▸ **SELECTED PASSAGE**:

* * * * *

Hong Kong shoots for 2050 climate goals with measures on energy, electric vehicles and reducing waste
- Environment minister hopes to get Legco to pass bill to charge residents for removal of trash bags
- No concrete figures yet, but city ‘has potential to surpass earlier targets for renewable energy’
Hong Kong can increase its use of renewable energy while working towards achieving its climate goals by 2050, environment minister Wong Kam-sing has said, but he is not ready to fix hard targets.
“It is still too early to talk numbers,” he told the Post.
Instead, Wong pledged to carry out a host of environmentally friendly measures introduced since last November, when Chief Executive Carrie Lam Cheng Yuet-ngor set 2050 as the deadline for Hong Kong to be carbon neutral.
“Decarbonisation is closely linked to all the efforts we are currently working on, such as our energy source and power saving, transportation and transition to electric vehicles and waste reduction,” he said. “These three areas contribute more than 90 per cent of Hong Kong’s carbon emissions.”
Stressing that all Hongkongers had a part to play too, the minister said he hoped to persuade lawmakers to pass a bill to allow authorities to charge residents HK$1.10 (14 US cents) for the collection of each 10-litre trash bag approved by the government.
Energy generation alone contributes up to 65 per cent of the city’s annual carbon emissions.
Only about 1 per cent of the fuel mix is currently made up of non-emitting renewable energy. A 2017 Climate Action Plan said Hong Kong could generate 3-4 per cent of its power from renewables by 2030, but research from Polytechnic University indicated the proportion could be as much as 10 per cent.
Wong said the city had the potential to go beyond the previous 4 per cent estimate, but he declined to give a concrete figure.
Hong Kong is expected to update its Climate Action Plan later this year. Wong said the Environment Bureau would use suggestions by the Council for Sustainable Development in a report released late last year as a basis for updating the blueprint.
The report’s suggestions include further studying the safe use of nuclear energy, fostering sustainable architecture and moving towards low-carbon transport systems such as electric vehicles.
A large part of the city’s current push to decarbonise focuses on switching from carbon-heavy coal to cleaner natural gas, spending billions to build new gas-fired power generation units.
Wong suggested these plants had the potential to be upgraded to run on hydrogen, a renewable energy source, in the future at a low cost.
While coal accounted for half of Hong Kong’s power source in 2015, the proportion is now half that, with gas making up 50 per cent and nuclear power imported from mainland China making up the remainder.
The government does not have additional targets for reducing the use of fossil fuels, such as coal and natural gas, and has only indicated gas would make up a larger portion of the fuel mix by 2030 while phasing out coal.
Wong did not address the feasibility of building offshore wind farms except to say his department and the Water Supplies Department would expand a pilot scheme for floating solar panels in reservoirs.
Panels installed in Shek Pik and Plover Cove can already generate enough electricity to power 36 average households for a year.
Jeffrey Hung Oi-shing, chief executive of green NGO Friends of the Earth-HK, said it was not enough for Hong Kong to talk about the potential for renewable energy without setting concrete targets.
“There is infinite potential for renewable energy in Hong Kong. The technology is there, it’s whether the government is willing to do it,” he said.
Concerned that time was running out, he said: “In 2018, scientists said we only have 12 years to reverse climate change. Now it’s nine years.”

* * * * *

▸ **INFORMATION PROVIDED**:
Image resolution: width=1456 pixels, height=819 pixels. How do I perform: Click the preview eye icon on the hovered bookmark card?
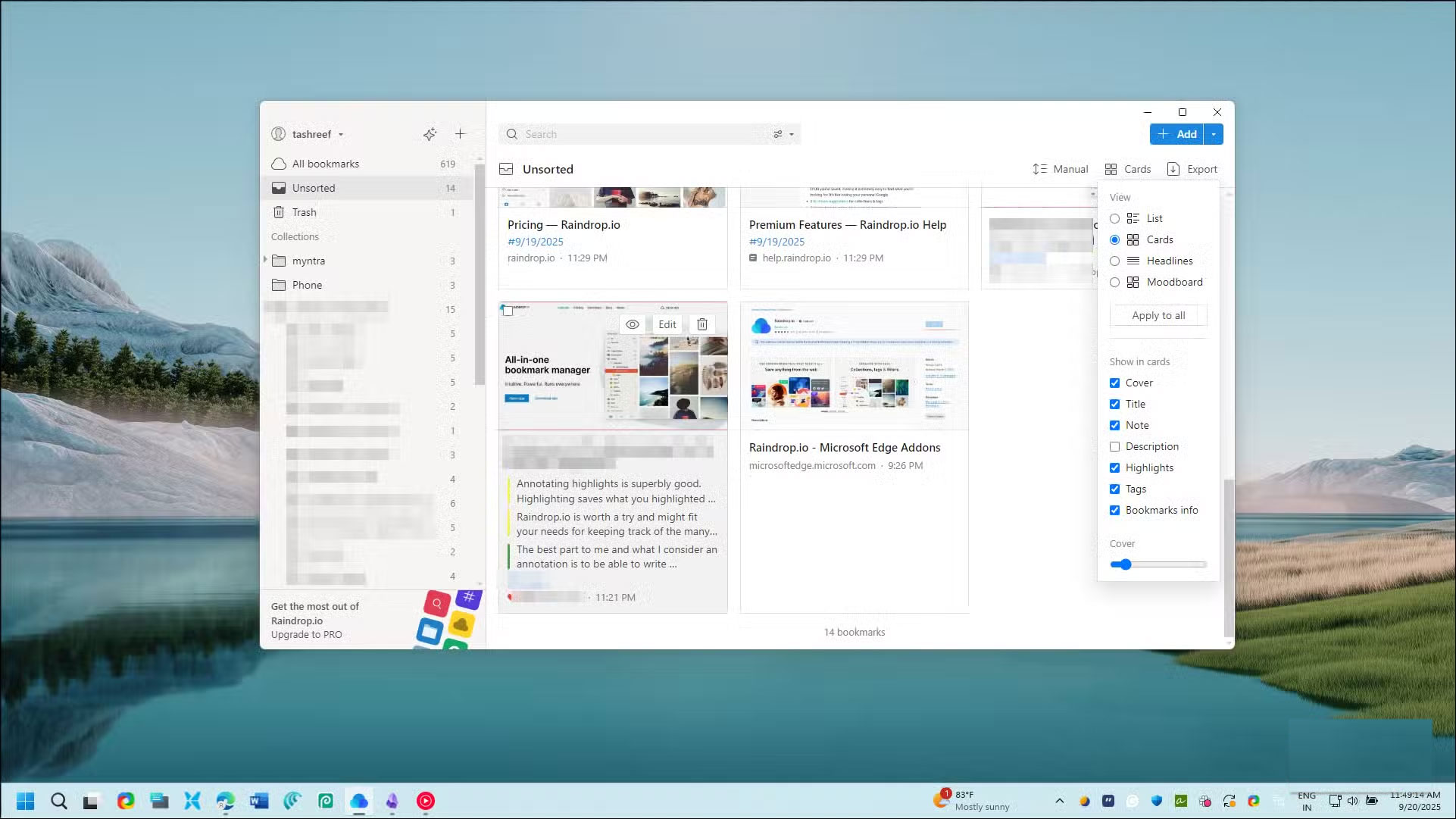pos(633,324)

* * * * *

▸ **INSTRUCTIONS TO FOLLOW**: Continue the Hong Kong climate goals article from its last paragraph.

▸ **WRITTEN RESPONSE**:
Hung said Hong Kong should look to South Korea as an example. The country has pledged to be carbon neutral by 2050 and source more than 20 per cent of its power from renewables by 2030. It also plans to build the world’s largest floating wind farm with the potential to generate up to 8.2 gigawatts of electricity, enough to power more than 21,000 average Hong Kong households a month.
Hong Kong could also increase regional cooperation with the Greater Bay Area to tap the rich solar and wind potential in Guangdong province.
Hongkongers producing more trash
In the interview, Wong defended Hong Kong’s plan to stop sending trash to landfills by 2035 by developing waste-to-energy facilities that could tackle the massive food waste problem by incinerating leftovers to generate renewable energy.
Data showed that each person in Hong Kong generated 1.49kg of trash a day in 2019, with the recycling rate hovering at around 30 per cent.
The latest waste blueprint announced in February set the goal of reducing trash by 40-45 per cent per capita and achieving a recycling rate of 55 per cent.
Environmentalists greeted that goal with scepticism, pointing out the city failed to meet an earlier target to bring down the amount of trash generated from 2011’s level of 1.27kg per person per day. In fact, it went up.
But Wong said if the city recycled half its food waste, the recycling rate would go up to about 45 per cent.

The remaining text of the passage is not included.